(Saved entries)
--------
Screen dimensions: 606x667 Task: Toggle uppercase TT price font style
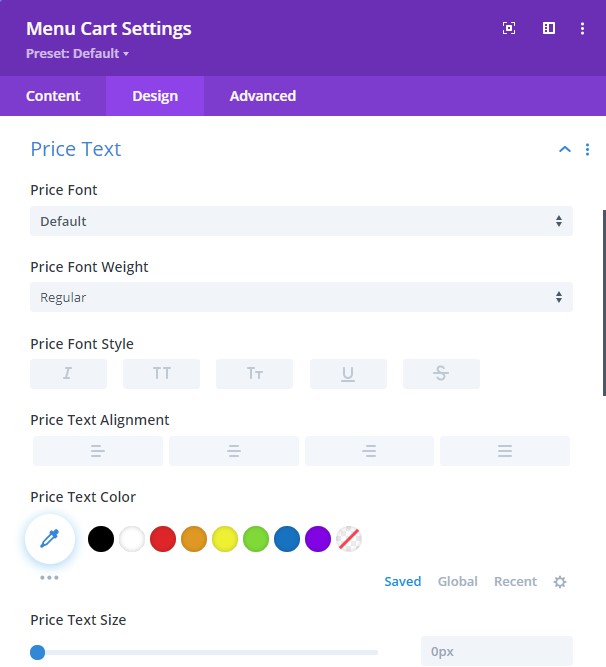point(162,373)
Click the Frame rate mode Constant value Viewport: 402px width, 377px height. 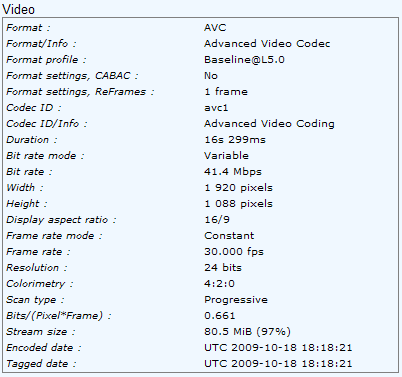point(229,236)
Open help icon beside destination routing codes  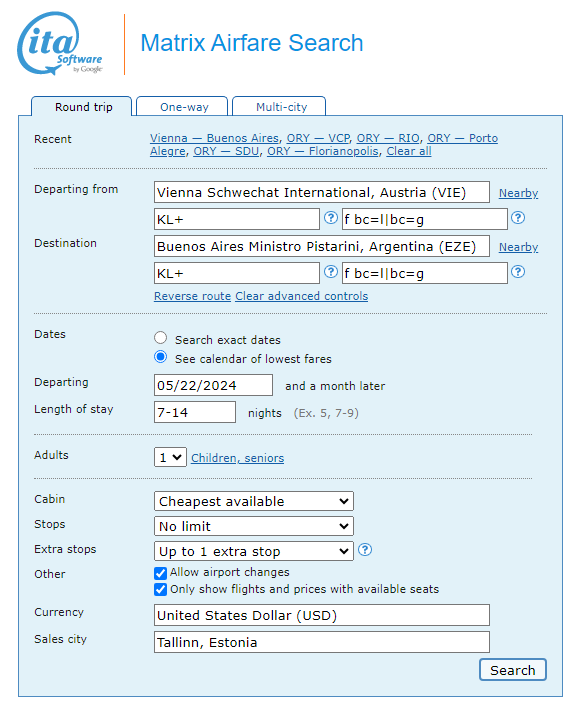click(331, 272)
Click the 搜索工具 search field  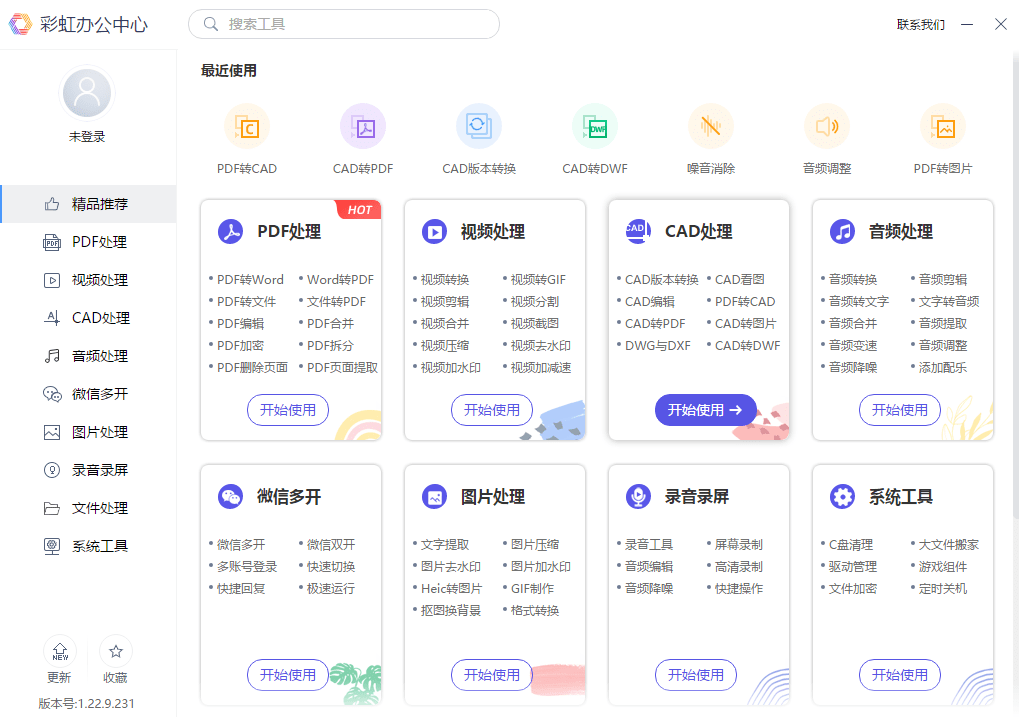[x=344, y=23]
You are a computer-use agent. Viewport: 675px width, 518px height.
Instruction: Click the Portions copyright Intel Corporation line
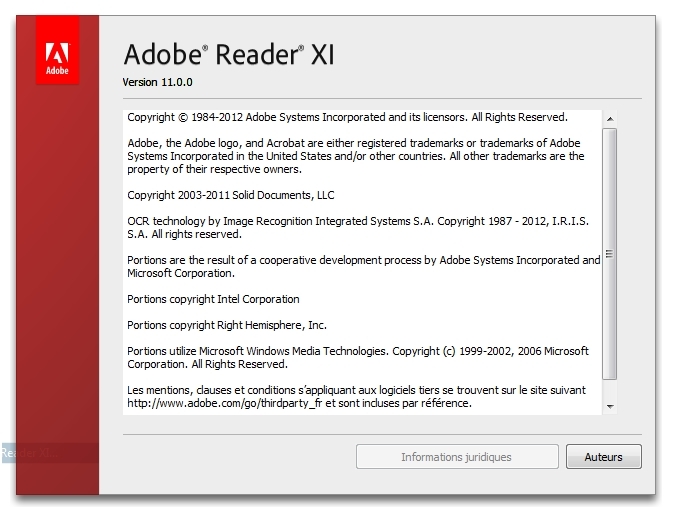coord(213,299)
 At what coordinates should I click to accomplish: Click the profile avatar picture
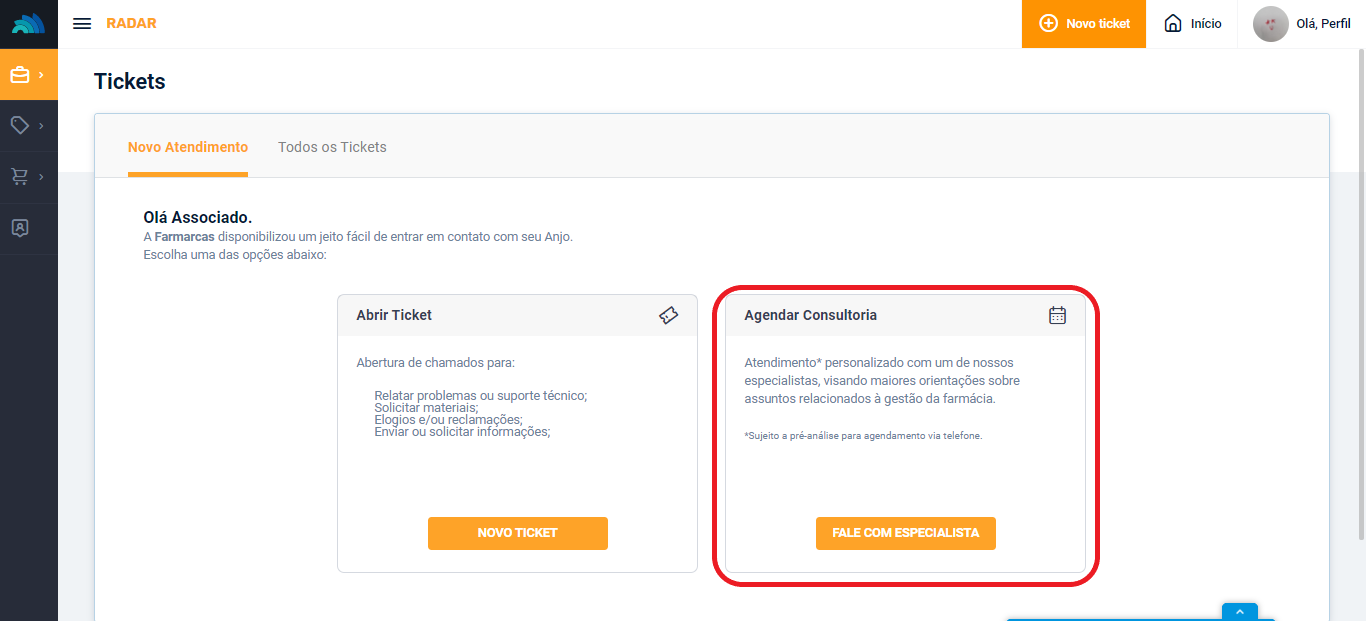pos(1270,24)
--------
The answer must consist solely of the lines from the line containing "You are a computer-use" to the end of the data, reproduced exactly, with every picture left out.

You are a computer-use agent. Viewport: 675px width, 518px height.
Instruction: Click the Portions copyright Intel Corporation line
coord(213,299)
 At what coordinates should I click to accomplish: Click the profile avatar picture
pos(1270,24)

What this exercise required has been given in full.